— START —
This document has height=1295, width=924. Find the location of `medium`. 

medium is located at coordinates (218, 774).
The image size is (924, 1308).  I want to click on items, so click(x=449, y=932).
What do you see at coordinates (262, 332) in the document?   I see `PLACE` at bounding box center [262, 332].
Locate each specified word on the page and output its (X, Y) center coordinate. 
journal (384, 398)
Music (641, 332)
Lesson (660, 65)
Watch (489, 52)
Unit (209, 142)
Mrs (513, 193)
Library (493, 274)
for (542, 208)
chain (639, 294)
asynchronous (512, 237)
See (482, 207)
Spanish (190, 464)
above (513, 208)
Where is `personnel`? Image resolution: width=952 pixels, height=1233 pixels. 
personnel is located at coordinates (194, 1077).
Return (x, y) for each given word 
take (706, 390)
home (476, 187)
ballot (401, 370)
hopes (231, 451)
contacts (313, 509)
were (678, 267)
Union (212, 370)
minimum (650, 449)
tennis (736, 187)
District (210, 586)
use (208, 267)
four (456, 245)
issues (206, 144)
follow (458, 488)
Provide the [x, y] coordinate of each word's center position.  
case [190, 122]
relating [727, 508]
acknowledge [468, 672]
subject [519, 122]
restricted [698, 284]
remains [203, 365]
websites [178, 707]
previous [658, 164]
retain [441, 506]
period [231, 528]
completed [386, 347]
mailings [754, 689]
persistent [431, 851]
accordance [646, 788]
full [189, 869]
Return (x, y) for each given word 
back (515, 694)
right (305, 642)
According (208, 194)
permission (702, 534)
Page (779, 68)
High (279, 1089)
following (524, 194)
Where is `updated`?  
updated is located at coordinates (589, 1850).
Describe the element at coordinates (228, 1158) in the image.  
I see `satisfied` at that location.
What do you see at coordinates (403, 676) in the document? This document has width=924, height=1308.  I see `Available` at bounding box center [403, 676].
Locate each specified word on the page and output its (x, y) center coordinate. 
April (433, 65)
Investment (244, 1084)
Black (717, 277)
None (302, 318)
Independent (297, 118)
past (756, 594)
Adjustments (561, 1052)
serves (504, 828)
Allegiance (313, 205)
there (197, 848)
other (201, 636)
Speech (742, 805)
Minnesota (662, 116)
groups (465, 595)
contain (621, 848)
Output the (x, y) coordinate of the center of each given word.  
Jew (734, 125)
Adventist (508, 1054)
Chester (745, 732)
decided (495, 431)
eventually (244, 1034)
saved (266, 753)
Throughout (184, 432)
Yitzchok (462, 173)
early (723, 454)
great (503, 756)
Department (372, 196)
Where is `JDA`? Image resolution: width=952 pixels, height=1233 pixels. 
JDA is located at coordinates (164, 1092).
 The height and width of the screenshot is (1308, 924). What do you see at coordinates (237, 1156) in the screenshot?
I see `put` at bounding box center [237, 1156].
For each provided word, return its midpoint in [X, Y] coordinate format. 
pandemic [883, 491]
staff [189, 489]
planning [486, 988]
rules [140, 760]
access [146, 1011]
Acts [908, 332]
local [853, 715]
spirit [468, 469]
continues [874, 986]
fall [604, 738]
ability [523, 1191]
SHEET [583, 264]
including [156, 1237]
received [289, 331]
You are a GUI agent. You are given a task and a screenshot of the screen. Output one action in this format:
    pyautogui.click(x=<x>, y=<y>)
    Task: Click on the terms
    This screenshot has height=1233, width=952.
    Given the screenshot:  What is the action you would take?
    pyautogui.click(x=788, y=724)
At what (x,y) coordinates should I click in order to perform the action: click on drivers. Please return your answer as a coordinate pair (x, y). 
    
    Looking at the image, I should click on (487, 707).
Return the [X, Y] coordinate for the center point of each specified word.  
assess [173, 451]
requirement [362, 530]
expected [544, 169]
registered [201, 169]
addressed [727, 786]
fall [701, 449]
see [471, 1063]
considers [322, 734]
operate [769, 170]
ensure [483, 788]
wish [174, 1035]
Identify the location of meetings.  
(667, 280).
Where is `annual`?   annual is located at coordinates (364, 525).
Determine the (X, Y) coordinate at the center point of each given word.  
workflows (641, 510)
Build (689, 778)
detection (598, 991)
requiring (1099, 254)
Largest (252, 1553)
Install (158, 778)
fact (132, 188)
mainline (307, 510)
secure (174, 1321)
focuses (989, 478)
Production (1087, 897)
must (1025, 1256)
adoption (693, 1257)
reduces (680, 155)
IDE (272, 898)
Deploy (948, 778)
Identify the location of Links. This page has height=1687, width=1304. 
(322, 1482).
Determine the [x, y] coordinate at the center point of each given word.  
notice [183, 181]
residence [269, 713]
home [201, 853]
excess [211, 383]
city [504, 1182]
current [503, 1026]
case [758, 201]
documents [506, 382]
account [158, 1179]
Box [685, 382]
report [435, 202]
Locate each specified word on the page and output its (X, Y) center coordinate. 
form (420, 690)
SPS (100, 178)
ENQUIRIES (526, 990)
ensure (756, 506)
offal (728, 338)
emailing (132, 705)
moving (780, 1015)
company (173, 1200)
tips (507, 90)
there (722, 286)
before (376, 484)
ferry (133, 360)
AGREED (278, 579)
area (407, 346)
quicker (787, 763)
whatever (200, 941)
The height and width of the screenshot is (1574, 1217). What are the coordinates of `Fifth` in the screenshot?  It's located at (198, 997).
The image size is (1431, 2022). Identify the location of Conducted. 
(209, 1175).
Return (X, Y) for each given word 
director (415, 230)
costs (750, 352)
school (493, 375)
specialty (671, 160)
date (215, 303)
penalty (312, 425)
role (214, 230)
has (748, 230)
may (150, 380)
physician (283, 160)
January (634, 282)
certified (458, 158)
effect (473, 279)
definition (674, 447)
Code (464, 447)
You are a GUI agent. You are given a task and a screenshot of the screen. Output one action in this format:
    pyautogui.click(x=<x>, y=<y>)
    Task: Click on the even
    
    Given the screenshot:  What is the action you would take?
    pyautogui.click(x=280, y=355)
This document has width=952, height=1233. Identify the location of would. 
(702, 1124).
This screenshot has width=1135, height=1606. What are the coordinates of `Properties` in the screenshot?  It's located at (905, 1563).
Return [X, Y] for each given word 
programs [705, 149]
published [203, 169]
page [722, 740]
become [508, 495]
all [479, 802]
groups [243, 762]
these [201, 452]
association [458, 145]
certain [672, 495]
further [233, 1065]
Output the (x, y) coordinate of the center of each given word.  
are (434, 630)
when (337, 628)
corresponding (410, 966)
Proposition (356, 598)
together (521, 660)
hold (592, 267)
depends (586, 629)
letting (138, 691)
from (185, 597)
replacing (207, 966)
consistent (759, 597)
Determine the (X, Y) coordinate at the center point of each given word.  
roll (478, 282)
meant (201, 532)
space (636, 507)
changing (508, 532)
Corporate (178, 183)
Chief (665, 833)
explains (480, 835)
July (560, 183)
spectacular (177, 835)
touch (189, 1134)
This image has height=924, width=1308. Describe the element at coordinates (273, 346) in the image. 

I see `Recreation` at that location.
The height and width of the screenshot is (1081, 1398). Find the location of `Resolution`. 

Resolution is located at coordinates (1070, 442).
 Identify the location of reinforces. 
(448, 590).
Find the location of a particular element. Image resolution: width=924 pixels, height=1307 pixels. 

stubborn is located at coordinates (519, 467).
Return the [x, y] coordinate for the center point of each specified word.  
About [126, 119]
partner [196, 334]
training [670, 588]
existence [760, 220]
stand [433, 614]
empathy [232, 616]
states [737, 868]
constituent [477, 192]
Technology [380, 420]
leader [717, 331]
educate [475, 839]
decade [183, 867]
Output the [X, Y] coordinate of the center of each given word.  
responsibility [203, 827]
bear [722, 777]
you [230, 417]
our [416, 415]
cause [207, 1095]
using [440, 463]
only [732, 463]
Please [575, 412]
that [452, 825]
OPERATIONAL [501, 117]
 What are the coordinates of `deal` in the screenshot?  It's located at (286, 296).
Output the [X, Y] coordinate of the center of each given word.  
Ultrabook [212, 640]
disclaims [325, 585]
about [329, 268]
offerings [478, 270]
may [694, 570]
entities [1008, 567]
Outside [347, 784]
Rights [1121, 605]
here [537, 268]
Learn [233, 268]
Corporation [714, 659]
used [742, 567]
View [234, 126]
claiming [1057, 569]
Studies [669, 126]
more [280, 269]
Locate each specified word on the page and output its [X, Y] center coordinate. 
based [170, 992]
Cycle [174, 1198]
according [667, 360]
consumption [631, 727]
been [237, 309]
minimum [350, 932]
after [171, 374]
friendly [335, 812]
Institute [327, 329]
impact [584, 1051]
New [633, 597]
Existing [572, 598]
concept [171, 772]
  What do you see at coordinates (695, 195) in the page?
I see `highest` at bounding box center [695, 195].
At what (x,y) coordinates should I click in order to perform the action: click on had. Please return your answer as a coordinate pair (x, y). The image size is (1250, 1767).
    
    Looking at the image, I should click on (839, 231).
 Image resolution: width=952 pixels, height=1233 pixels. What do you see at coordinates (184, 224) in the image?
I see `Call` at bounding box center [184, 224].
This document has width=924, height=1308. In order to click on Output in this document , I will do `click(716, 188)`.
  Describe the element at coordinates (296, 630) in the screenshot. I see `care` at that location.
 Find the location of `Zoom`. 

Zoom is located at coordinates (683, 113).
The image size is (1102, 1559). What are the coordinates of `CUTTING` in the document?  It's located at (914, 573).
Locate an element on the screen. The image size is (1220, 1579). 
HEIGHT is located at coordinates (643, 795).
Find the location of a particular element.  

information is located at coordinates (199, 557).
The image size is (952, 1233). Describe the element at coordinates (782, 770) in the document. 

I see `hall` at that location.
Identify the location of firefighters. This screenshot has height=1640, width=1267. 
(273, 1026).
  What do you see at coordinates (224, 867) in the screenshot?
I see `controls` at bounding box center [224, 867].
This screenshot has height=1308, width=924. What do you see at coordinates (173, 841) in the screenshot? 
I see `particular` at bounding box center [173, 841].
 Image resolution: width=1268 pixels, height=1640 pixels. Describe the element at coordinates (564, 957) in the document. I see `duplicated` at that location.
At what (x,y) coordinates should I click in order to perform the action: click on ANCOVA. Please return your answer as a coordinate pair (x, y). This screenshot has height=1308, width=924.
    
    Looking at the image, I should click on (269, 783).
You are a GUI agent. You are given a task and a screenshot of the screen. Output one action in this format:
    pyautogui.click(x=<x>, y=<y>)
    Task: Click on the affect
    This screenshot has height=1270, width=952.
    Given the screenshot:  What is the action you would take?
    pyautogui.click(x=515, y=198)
— END —
> Aim of the exercise
Could you reproduce verbatim the lines of the records above, starting at the line that contains "This document has width=924, height=1308. In" and ending at the line that contains "Zoom is located at coordinates (683, 113).", including both of those lines?

> The completed task
This document has width=924, height=1308. In order to click on Output in this document , I will do `click(716, 188)`.
  Describe the element at coordinates (296, 630) in the screenshot. I see `care` at that location.
 Find the location of `Zoom`. 

Zoom is located at coordinates (683, 113).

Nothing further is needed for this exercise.